CASE NO. 3680 CRB-07-97-08

COMPENSATION REVIEW BOARD

WORKERS’ COMPENSATION COMMISSION

OCTOBER 13, 1998

RON VILLALTA

CLAIMANT-APPELLANT

v.

PAYCHEX, INC.

EMPLOYER

and

GENERAL ACCIDENT INSURANCE CO.

INSURER

RESPONDENTS-APPELLEES

APPEARANCES:

The claimant appeared on his own behalf.

The respondents were represented by James M. Hughes, Esq., McNamara & Kenney, P.O. Box 8187, 75 Kings Highway Cutoff, Fairfield, CT 06430.

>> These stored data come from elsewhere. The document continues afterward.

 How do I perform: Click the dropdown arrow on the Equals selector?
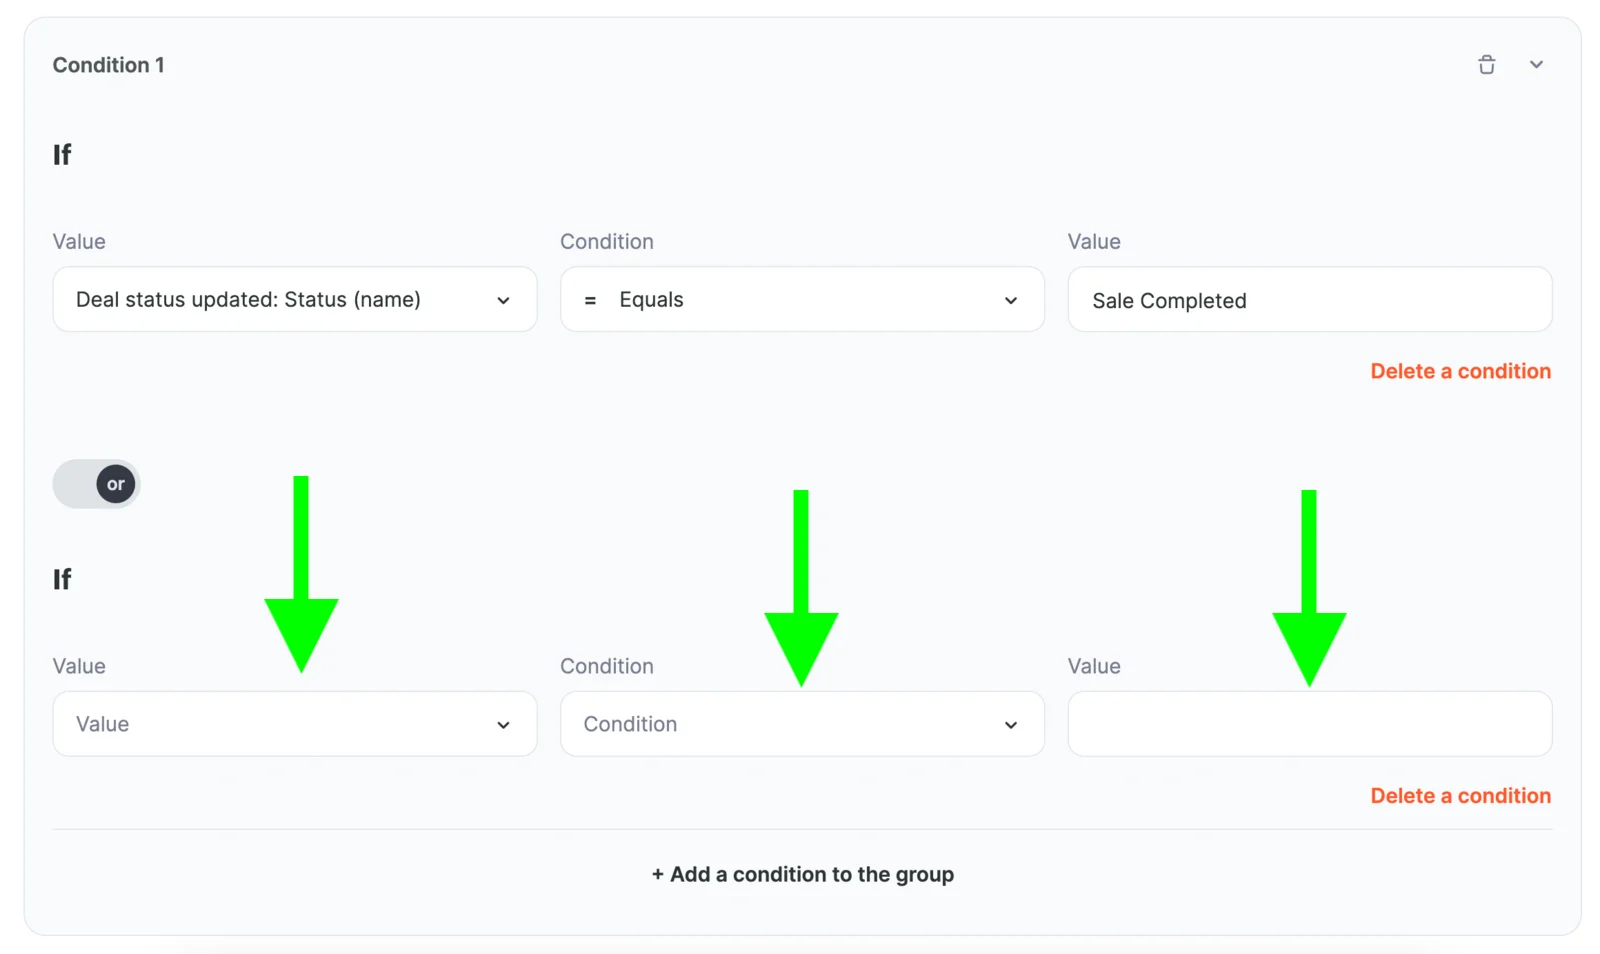click(x=1011, y=299)
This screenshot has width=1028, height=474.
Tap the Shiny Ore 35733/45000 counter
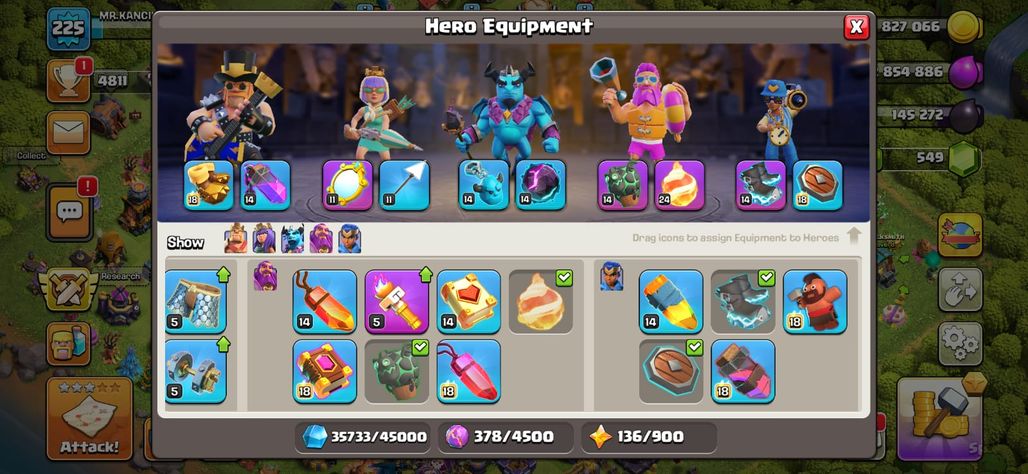point(363,437)
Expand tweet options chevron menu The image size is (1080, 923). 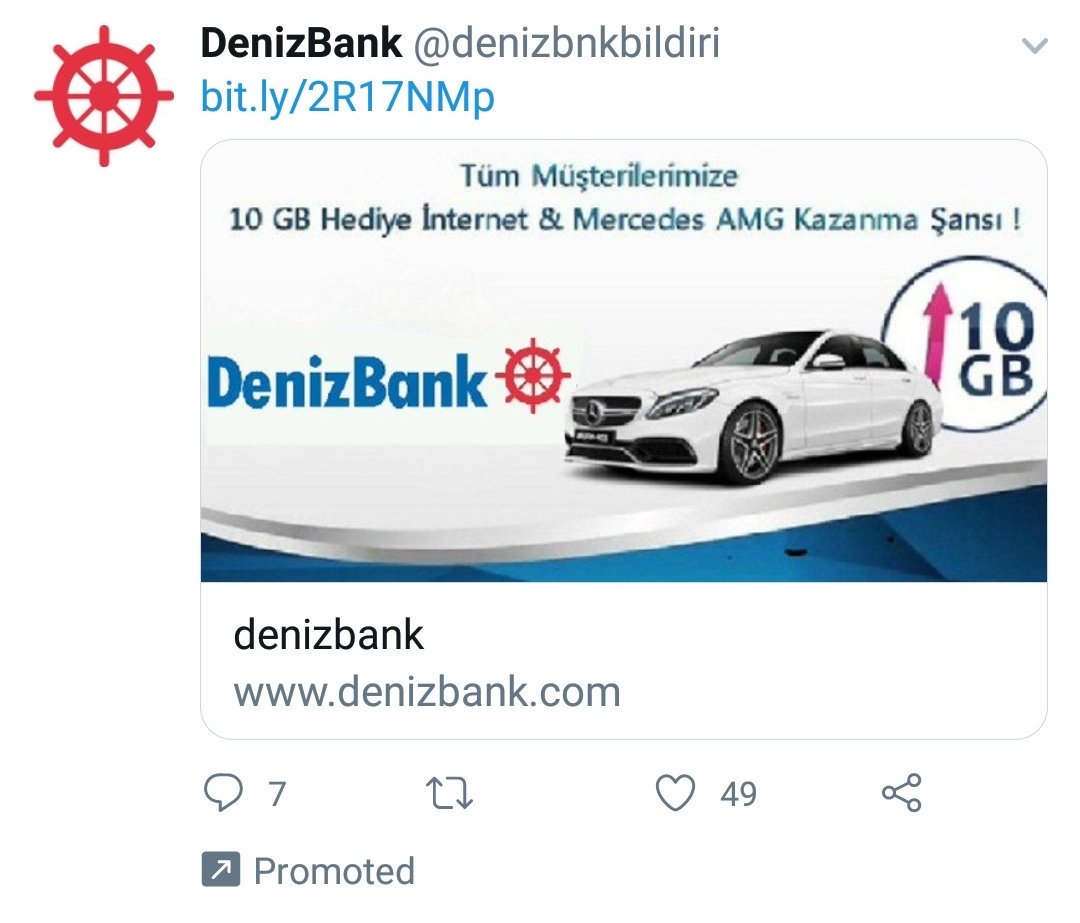[x=1035, y=46]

This Petition for Review from the August 22, 1997 Finding and Award of the Commissioner acting for the Seventh District was heard May 8, 1998 before a Compensation Review Board panel consisting of the Commission Chairman Jesse M. Frankl and Commissioners Donald H. Doyle, Jr., and Michael S. Miles.

OPINION

JESSE M. FRANKL, CHAIRMAN. The claimant has appealed from the August 22, 1997 Finding and Award of the Commissioner acting for the Seventh District. In that decision the trial commissioner concluded that the claimant sustained a temporary injury to his lungs due to exposure to cigar smoke. Furthermore, the trial commissioner found that the claimant’s injury constituted an exacerbation of a pre-existing upper active airway disease, and concluded that the claimant did not sustain any permanent partial disability. In support of his appeal, the claimant contends that the evidence does not support the determination that the claimant suffered from a pre-existing disease, nor does the evidence support the determination that the claimant’s injury was temporary in nature.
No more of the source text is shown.